__Record excerpts__:
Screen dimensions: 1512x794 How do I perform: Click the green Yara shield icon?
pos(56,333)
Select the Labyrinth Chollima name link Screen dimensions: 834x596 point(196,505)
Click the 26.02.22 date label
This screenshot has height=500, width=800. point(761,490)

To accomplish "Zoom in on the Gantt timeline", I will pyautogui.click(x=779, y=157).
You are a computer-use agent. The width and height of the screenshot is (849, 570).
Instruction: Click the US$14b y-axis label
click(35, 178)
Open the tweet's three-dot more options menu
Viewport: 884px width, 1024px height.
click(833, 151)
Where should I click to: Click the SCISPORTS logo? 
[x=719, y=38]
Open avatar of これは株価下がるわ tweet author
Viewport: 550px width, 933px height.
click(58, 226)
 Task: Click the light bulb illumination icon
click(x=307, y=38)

__Work to be completed__:
Only the lines from the one holding "Open avatar of これは株価下がるわ tweet author" to the end of the entries above belong in the answer, each copied exactly.

__Answer section__:
Open avatar of これは株価下がるわ tweet author
Viewport: 550px width, 933px height.
click(58, 226)
 Task: Click the light bulb illumination icon
click(x=307, y=38)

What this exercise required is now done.